# 02 Spec probs?



## Guest (Sep 15, 2002)

I bought a 2002 Spec V in June. I was wondering if there is a reason I have problems getting into fifth gear. It only happens when I am running hard. Can the dealer fix this? Is this something I am going to have to deal with and is one of the kinks for the first year model. Other than that I have had nothing else but pure fun from the Spec. Just joined and thrilled to read everything.


----------



## red SE-R (Jun 23, 2002)

there has been some reports of some bad tranny's in the 02 spec v, the fix is replacing it and the ecu with the 03 version.


----------



## Guest (Sep 17, 2002)

I have an 02 Spec V with just over 3,000 miles and sometimes it won't get into any gear without force. I plan on taking it in this week if I get time.


----------



## Guest (Sep 18, 2002)

Are these problems covered by warranty? If the trany and ecu from the '03 model are swapped in, is there a noticable difference? I am glad I am not the only one.


----------



## Guest (Sep 19, 2002)

Now I know why I didn't buy the specV. I've had one problem with my SE-R. It was the headlamp recall. My Se-R is beyond 10500 miles, and no problem since then.


----------



## stealthb14 (Apr 30, 2002)

Guamie said:


> *Are these problems covered by warranty? If the trany and ecu from the '03 model are swapped in, is there a noticable difference? I am glad I am not the only one. *


 There should be no problem with it being covered under warranty. From what I understand, the 2003 Spec V/Maxima Tranny has better gearing ratios, and stuff like that. I suggest doing a  search  there is some previous discussion on the 2003 trannys. 

-Sam


----------



## cortrim1 (May 1, 2002)

Guamie said:


> *Are these problems covered by warranty? If the trany and ecu from the '03 model are swapped in, is there a noticable difference? I am glad I am not the only one. *


The problems with the 02 trannys usually show up in third gear. The shifter mech is not the best I have ever used, but it is also not the worst either. I have found switching to synthetic tranny fluid will help make shifts easier. 8000miles no problems


----------



## Guest (Sep 19, 2002)

Try to NOT push down at all on the shifter when going into fifth. Keep your hand off of the top and just slide it in from the back.
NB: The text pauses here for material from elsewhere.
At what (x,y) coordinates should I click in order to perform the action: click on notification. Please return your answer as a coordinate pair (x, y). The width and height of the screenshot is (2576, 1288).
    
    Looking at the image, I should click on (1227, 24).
This worked for me anyway...................


----------



## Guest (Sep 27, 2002)

*Same Problem*

I have a 02 Spec-V and I have trouble mainly with third when I'm over 4000 rpm's. Is the swap the only way to fix the prob?


----------



## Guest (Sep 28, 2002)

I bought a 03 about 2 weeks ago and am having the same shift problems all you guys with 02's are having. I haven't driven a 02 but am doubtful the shift linkage is any different based on what I'm reading.....


----------